C’est un Parlement sans opposition, avec une très faible participation électorale, du boycottage, on n’en attend pas grand-chose. Mais, enfin, il y a combien de pays dans la région qui peuvent dire qu’ils ont des institutions qui fonctionnent?
 
On a l’impression d’un monde en gestation, qui n’arrive pas à grandir.
On a eu de grands espoirs et de grandes désillusions. En 2011, on s’est dit, c’est la fin de l’exception arabe. Et puis il y a eu les désillusions. On s’est aperçu que quand on enlevait un pouvoir, quel qu’il soit, les choses s’effondraient. On enlève Saddam Hussein, c’est le foutoir, on enlève Kadhafi (Mouammar, ndlr), Moubarak, Assad (Bachar, ndlr), pareil. On est dans un processus long.

Y a-t-il encore des hommes de la trempe d’un Nasser?
Il y a, certainement, des gens qui ne se sont pas révélés. Simplement, le monde n’est plus le même. Nous sommes dans un monde de médiatisation, les données ont un peu changé. Même en Europe, on dit qu’il n’y a pas de gens de la trempe de De Gaulle, Adenauer, Churchill. La moindre chose prend un écho absolument incroyable, sur Internet. Aujourd’hui, on ne peut plus gouverner seul, on est lié à d’autres pays, c’est compliqué. Il y a beaucoup de désillusions, d’espoirs déçus, beaucoup de blessures pas tout à fait cicatrisées, qui font qu’on se retient. Et puis dans le monde arabe, il y a quand même ce désastre culturel, ce manque d’esprit critique, de lecture, d’enseignement de l’esprit critique.
Je ne dirais pas ça du Liban, vous avez encore d’excellents établissements, ce n’est pas vrai partout. Je suis assez admiratif quand je viens ici, y compris pour la langue française, quoi qu’on dise. Moi qui suis un défenseur de la langue française, de la francophonie, quand je viens ici je respire.

Pourquoi le Liban occupe-t-il encore une place à part?
Ce sont les Libanais, eux-mêmes, qui sont des gens entreprenants, qui voyagent, qui sont polyglottes, depuis très longtemps. On vit sur un volcan, mais en même temps, on gère ça, ce mélange de souplesse orientale, d’ouverture sur le monde extérieur, d’audace.

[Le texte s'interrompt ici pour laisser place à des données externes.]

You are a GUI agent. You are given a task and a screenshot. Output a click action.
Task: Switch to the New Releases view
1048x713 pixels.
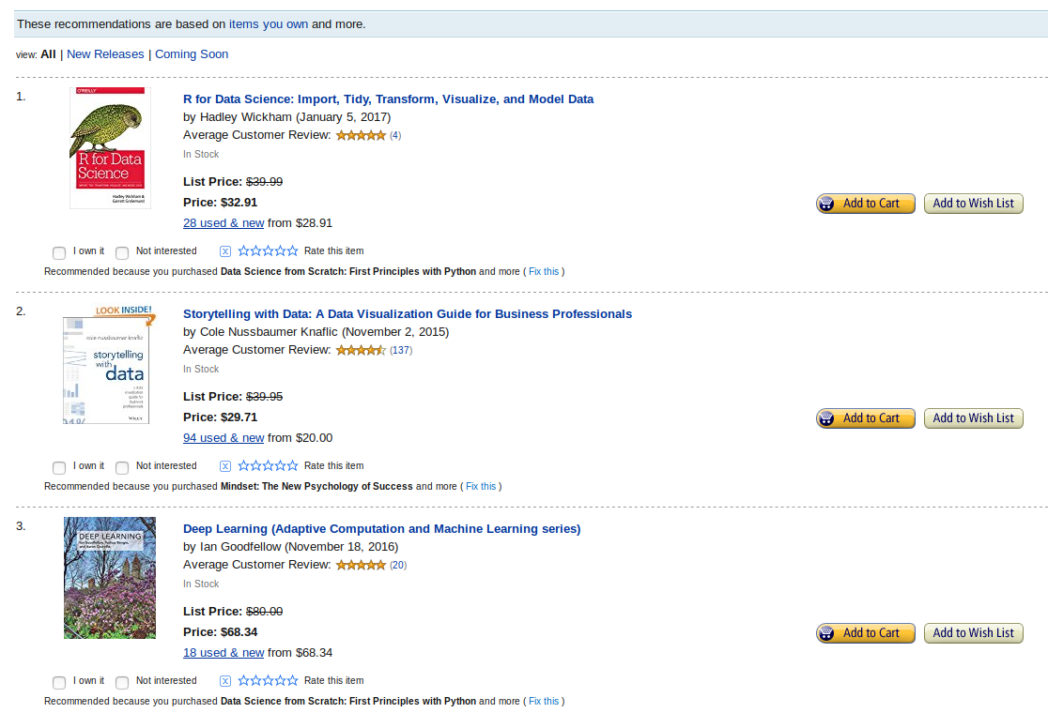105,53
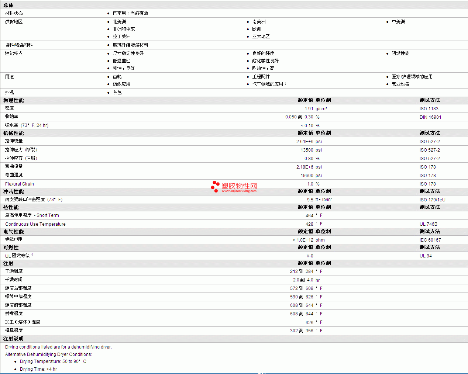Screen dimensions: 468x374
Task: Click the 1.91 density value
Action: click(309, 109)
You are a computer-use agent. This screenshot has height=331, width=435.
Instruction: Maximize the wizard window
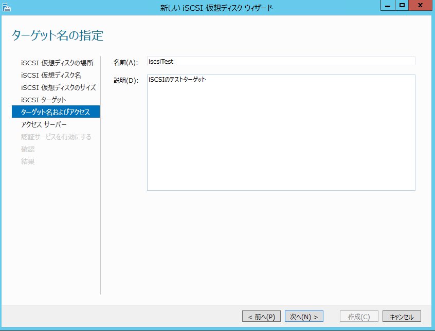coord(402,5)
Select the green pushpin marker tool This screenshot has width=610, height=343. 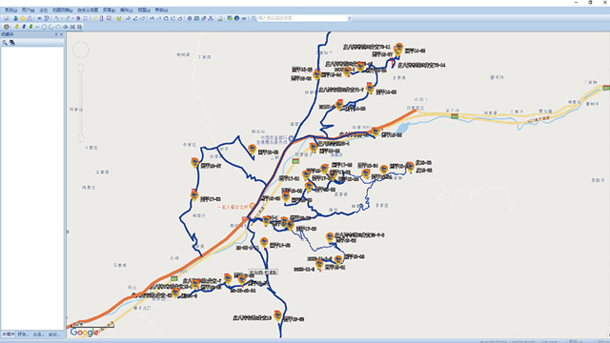pos(31,27)
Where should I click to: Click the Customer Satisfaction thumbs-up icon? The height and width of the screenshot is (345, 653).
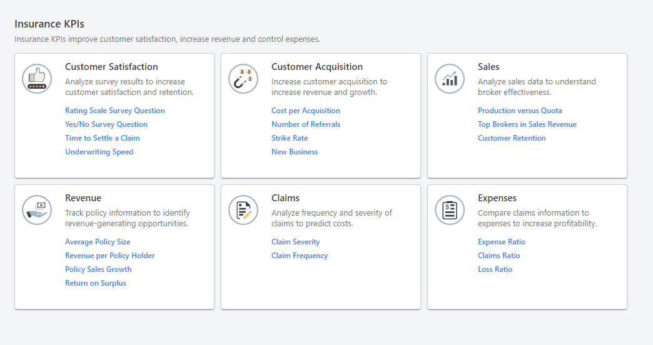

Les pays arabes ont souvent l’impression d’être mal compris par l’Occident…
Les Occidentaux ont une grosse part de responsabilité dans les malheurs de la région, c’est clair, mais nous ne pouvons pas tout leur attribuer. Nous ne pouvons pas dire que les Arabes n’ont pas droit à la démocratie. C’est à eux d’inventer un modèle. Il faut que les Arabes aussi fassent leur examen de conscience et voient leur part de responsabilité dans tout ça: la corruption, les inégalités sociales flagrantes, l’accaparement du pouvoir, le manque de courage, la manière dont on a négligé l’éducation, pour les gens qui ont occupé des fonctions. La facilité avec laquelle on a cédé à l’envahissement de la religion dans les institutions. Tout ça on le paie.

Propos recueillis par Jenny Saleh

Bio en bref
Né en Egypte, Robert Solé a longtemps travaillé au journal Le Monde et collabore aujourd’hui au magazine Le 1. Il a consacré de nombreux romans situés en Egypte, comme Le Tarbouche, Le sémaphore d’Alexandrie, La Mamelouka, ou, plus récemment, Mazag et Une soirée au Caire (éd. Seuil), ainsi que des essais, comme son Dictionnaire amoureux de l’Egypte (éd. Plon), Bonaparte à la conquête de l’Egypte (Seuil) ou, plus récemment, Le Pharaon renversé (Les Arènes), ainsi qu’une biographie de Sadate (Perrin).